In probability theory we learn to compute the chance that events like “odd side
up” will occur based on assumptions about things like the probabilities of the
elementary outcomes in the sample space.
Technically,
this mapping is called a random variable, but more commonly and informally we
refer to the unknown numeric outcome itself (before the experiment is run) as a
“random variable”. Random variables commonly are represented as upper case
English letters towards the end of the alphabet, such as Z, Y or X. Sometimes
the lower case equivalents are used to represent the actual outcomes after the
experiment is run.
Random
variables are maps from the sample space to the real numbers, but they need not
be one-to-one maps. For example, in the die experiment we could map all of the
outcomes in the set {1du, 3du, 5du} to the number 0 and all of the outcomes in
the set {2du, 4du, 6du} to the number 1, and call this random variable Y.
If we
call the random variable that maps to 1 through 6 as X, then random variable Y
could also be thought of as a map from X to Y where the odd numbers of X map to
0 in Y and the even numbers to 1. Often the term transformation is used
when we create a new random variable out of an old one in this way. It should
now be obvious that many, many different random variables can be
defined/invented for a given experiment.
A
few more basic definitions are worth learning at this point. A random variable
that takes on only the numbers 0 and 1 is commonly referred to as an indicator
(random) variable. It is usually named to match the set that corresponds to
the number 1. So in the previous example, random variable Y is an indicator for
even outcomes.
For any random variable, the term support is used to
refer to the set of possible real numbers defined by the mapping from the
physical experimental outcomes to the numbers. Therefore, for random variables
we use the term “event” to represent any subset of the support.
Ignoring
certain technical issues, probability theory is used to take a basic set of
assigned (or assumed) probabilities and use those probabilities (possibly with
additional assumptions about something called independence) to compute the
probabilities of various more complex events.

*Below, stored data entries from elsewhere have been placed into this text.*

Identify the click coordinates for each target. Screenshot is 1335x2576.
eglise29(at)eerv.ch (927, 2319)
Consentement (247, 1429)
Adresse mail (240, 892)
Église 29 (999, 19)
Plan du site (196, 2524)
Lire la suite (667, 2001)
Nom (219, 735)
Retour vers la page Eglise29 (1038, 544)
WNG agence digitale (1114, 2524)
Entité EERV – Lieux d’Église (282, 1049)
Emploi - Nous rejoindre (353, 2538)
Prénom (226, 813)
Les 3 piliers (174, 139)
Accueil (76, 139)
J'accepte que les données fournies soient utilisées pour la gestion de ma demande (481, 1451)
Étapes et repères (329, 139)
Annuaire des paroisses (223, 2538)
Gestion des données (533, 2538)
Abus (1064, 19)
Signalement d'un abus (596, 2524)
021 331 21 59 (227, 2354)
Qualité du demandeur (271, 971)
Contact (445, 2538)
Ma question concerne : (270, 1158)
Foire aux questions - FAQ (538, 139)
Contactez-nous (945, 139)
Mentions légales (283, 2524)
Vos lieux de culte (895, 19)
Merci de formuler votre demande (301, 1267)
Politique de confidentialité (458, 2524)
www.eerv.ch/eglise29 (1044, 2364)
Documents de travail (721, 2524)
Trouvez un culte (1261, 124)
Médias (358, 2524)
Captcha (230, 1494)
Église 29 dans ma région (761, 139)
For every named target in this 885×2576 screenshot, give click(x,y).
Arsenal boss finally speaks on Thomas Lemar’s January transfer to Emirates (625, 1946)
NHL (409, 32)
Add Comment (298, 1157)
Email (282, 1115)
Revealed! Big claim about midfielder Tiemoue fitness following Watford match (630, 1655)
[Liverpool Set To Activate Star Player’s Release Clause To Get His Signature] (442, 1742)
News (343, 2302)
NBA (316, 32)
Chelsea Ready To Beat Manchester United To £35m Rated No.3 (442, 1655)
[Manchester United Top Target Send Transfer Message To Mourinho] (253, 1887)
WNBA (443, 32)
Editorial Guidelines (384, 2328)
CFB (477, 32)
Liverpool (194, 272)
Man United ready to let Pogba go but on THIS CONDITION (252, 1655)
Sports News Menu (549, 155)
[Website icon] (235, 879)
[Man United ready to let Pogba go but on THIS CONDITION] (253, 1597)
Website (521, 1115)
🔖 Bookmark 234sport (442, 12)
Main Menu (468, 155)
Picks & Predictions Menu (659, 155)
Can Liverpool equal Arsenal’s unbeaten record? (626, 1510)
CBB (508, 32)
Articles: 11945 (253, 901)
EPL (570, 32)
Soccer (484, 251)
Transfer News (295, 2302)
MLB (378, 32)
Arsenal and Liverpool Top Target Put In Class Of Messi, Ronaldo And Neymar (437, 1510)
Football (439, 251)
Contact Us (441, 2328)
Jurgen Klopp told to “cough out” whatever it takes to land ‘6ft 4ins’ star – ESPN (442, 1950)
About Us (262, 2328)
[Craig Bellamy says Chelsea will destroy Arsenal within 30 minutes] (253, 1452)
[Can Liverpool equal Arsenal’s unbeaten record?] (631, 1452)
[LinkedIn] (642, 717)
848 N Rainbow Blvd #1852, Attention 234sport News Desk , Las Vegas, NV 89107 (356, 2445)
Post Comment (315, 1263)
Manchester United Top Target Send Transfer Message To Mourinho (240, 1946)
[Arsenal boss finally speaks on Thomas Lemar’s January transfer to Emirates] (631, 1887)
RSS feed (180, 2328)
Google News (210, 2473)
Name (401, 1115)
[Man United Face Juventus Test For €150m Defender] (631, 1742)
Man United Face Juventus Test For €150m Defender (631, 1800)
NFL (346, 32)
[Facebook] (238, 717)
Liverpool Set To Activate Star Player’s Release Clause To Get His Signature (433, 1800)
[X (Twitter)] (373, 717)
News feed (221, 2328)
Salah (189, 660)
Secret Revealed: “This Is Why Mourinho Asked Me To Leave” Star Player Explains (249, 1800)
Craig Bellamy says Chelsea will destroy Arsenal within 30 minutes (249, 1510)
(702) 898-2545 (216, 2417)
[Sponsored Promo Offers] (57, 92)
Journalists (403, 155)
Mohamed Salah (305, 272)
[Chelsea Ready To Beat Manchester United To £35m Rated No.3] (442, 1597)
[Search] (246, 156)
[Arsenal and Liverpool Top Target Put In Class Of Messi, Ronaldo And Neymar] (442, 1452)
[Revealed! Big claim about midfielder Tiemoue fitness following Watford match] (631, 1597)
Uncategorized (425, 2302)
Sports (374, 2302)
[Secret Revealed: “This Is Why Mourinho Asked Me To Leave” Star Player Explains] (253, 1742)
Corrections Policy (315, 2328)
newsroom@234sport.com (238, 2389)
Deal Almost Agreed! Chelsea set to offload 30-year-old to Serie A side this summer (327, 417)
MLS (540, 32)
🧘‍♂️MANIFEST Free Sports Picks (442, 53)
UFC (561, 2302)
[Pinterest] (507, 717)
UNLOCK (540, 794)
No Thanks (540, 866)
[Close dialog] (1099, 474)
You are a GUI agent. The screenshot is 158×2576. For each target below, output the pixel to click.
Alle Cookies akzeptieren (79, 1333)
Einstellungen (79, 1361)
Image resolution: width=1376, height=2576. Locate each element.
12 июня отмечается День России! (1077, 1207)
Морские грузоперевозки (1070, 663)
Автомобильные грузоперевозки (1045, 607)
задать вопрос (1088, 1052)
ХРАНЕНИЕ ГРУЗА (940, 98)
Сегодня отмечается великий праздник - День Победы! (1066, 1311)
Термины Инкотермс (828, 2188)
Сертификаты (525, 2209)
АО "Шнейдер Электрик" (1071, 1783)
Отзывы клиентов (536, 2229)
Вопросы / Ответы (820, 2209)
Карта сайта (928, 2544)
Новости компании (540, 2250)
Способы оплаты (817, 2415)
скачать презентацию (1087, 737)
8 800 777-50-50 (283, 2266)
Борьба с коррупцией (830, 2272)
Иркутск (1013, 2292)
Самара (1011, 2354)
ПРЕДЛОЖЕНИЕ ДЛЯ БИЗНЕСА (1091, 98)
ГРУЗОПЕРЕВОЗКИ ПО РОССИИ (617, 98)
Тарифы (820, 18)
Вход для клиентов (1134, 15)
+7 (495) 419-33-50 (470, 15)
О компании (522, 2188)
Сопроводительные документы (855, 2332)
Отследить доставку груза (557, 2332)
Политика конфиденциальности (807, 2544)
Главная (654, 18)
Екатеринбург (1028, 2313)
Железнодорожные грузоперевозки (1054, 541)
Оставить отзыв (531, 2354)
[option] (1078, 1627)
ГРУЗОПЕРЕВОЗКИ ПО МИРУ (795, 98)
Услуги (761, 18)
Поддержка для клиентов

The core of probability theory is making predictions about the
chances of occurrence of events based on a set of assumptions about the
underlying probability processes.
One
way to think about probability is that it quantifies how much we can know when
we cannot know something exactly. Probability theory is deductive, in the sense
that it involves making assumptions about a random (not completely predictable)
process, and then deriving valid statements about what is likely to happen
based on mathematical principles.
For this course a fairly small number of
probability definitions, concepts, and skills will suffice.
For
those who are unsatisfied with the loose definition of probability above, here
is a brief description of three different approaches to probability, although
it is not necessary to understand this material to continue through the
chapter. If you want even more detail, I recommend Comparative Statistical
Inference by Vic Barnett.
Valid
probability statements do not claim what events will happen, but rather which
are likely to happen. The starting point is sometimes a judgment that certain
events are a priori equally likely.
Then using only the additional assumption
that the occurrence of one event has no bearing on the occurrence of another
separate event (called the assumption of independence), the likelihood of
various complex combinations of events can be worked out through logic and
mathematics. This approach has logical consistency, but cannot be applied to
situations where it is unreasonable to assume equally likely outcomes and
independence.
A
second approach to probability is to define the probability of an outcome as
the limit of the long-term fraction of times that outcome occurs in an
ever-larger number of independent trials. This allows us to work with basic
events that are not equally likely, but has a disadvantage that probabilities
are assigned through observation.
Nevertheless this approach is sufficient for
our purposes, which are mostly to figure out what would happen if certain
probabilities are assigned to some events.
A
third approach is subjective probability, where the probabilities of various
events are our subjective (but consistent) assignments of probability. This has
the advantage that events that only occur once, such as the next presidential
election, can be studied probabilistically.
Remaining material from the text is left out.